I don't know what size your kitchen is, this looks very high I have vast experience in this area as I worked with marble & granite abroad in Israel, just resently returned to live in Ireland. I have been thinking to start up a marble & granite fabrication here in Ireland on my spare time. If this is the price you got for just the top then it is very very high. I know you can buy Caesar Stone (which is man made in Israel with quarts and very durable, considered expensive ) for £550.00 4.5m2 slab from england thats including shipping, so if your kitchen needs 4.5 m2 of just say Caesar Stone this kitchen could be done for max. 2200 euro or less depending on finish needed.


----------



## holly (19 Jul 2007)

We got our quartz worktops in Auldstone Crafts in Camolin, Wexford earlier this year. We dealt direct with them instead of through kitchen company - they travelled up to Dublin to measure and fit - very professional, good price compared to kitchen companies. We are very very happy with quartz, hardwearing, lovely colours (we went for white on counter and green on island - sick of seeing black in every one else's house) and dead easy to keep clean.

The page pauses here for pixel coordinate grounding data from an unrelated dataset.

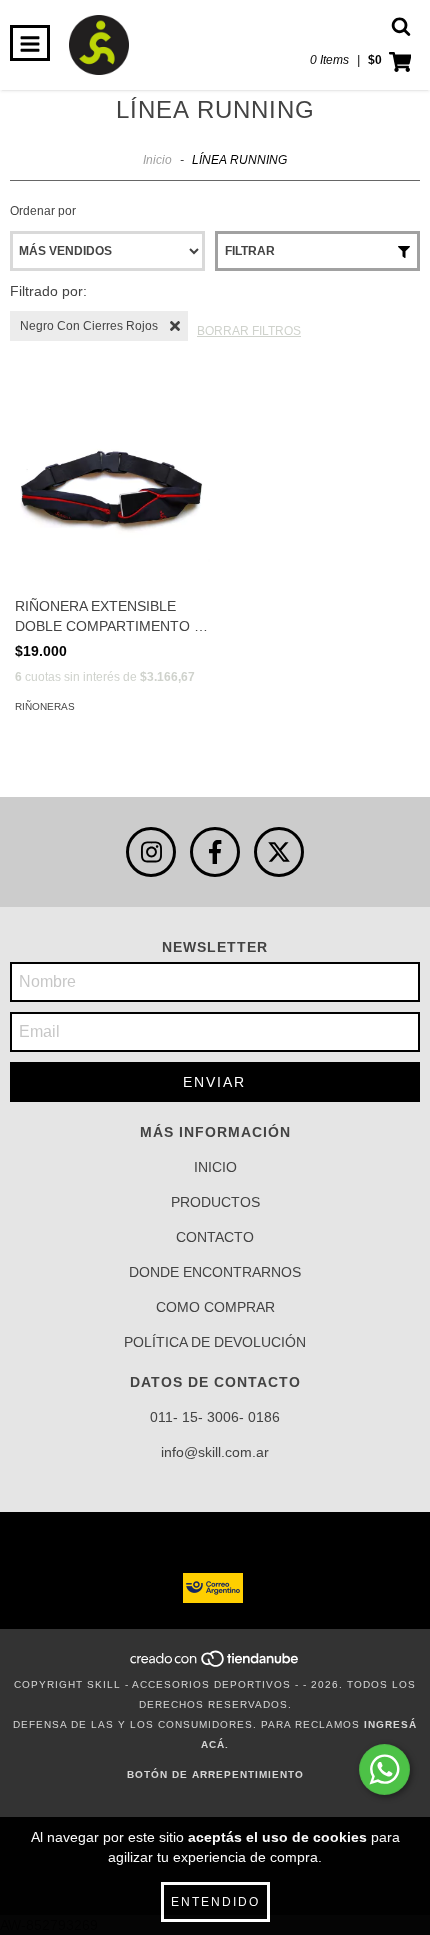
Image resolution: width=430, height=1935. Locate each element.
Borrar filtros (249, 331)
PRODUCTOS (215, 1202)
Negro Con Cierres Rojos (89, 326)
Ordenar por (43, 211)
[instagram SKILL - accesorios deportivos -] (151, 852)
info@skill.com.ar (215, 1452)
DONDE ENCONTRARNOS (215, 1272)
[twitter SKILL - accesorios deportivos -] (279, 852)
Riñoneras (45, 706)
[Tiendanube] (215, 1664)
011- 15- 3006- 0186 (215, 1417)
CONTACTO (215, 1237)
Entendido (215, 1902)
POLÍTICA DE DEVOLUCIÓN (215, 1342)
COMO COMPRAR (215, 1307)
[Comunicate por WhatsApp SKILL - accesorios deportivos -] (384, 1769)
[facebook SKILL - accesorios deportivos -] (215, 852)
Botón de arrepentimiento (215, 1774)
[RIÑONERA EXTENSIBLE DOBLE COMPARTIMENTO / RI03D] (112, 488)
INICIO (215, 1167)
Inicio (157, 160)
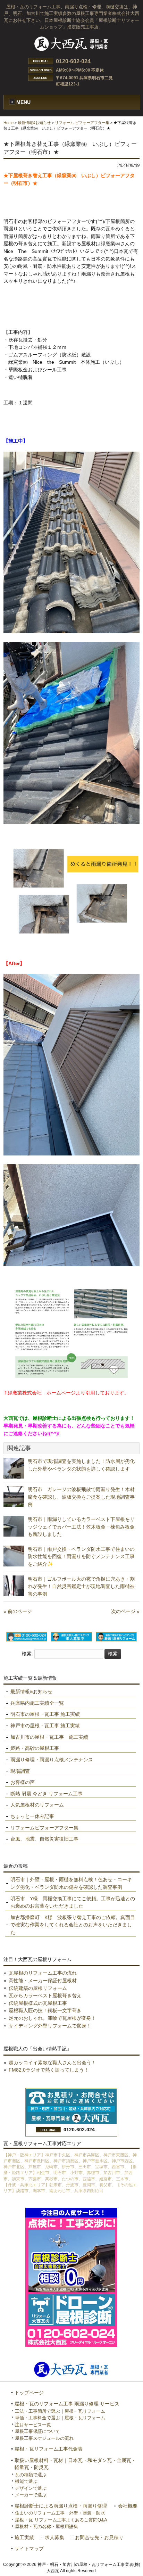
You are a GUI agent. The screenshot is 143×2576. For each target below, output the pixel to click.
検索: (27, 1653)
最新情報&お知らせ (34, 123)
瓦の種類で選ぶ (31, 2474)
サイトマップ (29, 2548)
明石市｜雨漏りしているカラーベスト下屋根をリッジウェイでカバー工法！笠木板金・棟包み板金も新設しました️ (81, 1526)
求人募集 (54, 2537)
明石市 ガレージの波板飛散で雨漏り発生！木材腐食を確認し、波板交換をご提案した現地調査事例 (81, 1497)
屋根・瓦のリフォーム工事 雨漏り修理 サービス (67, 2403)
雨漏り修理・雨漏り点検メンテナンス (51, 1759)
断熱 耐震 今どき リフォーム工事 (46, 1793)
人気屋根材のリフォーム (37, 1805)
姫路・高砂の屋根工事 (34, 1748)
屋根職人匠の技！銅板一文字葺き (45, 2010)
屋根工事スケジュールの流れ (44, 2438)
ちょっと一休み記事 (32, 1816)
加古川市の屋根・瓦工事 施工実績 (49, 1737)
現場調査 (20, 1771)
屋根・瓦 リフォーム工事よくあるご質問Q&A (61, 2519)
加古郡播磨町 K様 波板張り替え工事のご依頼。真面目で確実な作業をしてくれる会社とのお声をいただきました (72, 1925)
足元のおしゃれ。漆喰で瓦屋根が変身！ (52, 2018)
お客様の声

Not associated with this company but would recommend them.


----------



## InfoSeeker (19 Jul 2007)

I got granite from O' Callaghan's just beyond Ballinhassig a few months ago and it was 4k.

I am not sure of the exact size but I did pace it out.

We have a centre island which is 6ft long and about 3 ft long, there is granite on this.

Also we have a counter top area which is about 16ft long and 2.5ft wide which has granite and a splashback.

We selected what we wanted from what they had on display and they fitted it.

Service and finish were what we hoped for so no complaints.


----------



## camerashy07 (25 Jul 2007)

No matter where you finally get your granite, make sure you go and pick the slabs yourself - my sister didn't notice, until it was installed, that there was a marking on part of the worktop that looks like a stain - it's just the marking within the granite but annoying to look at!!


----------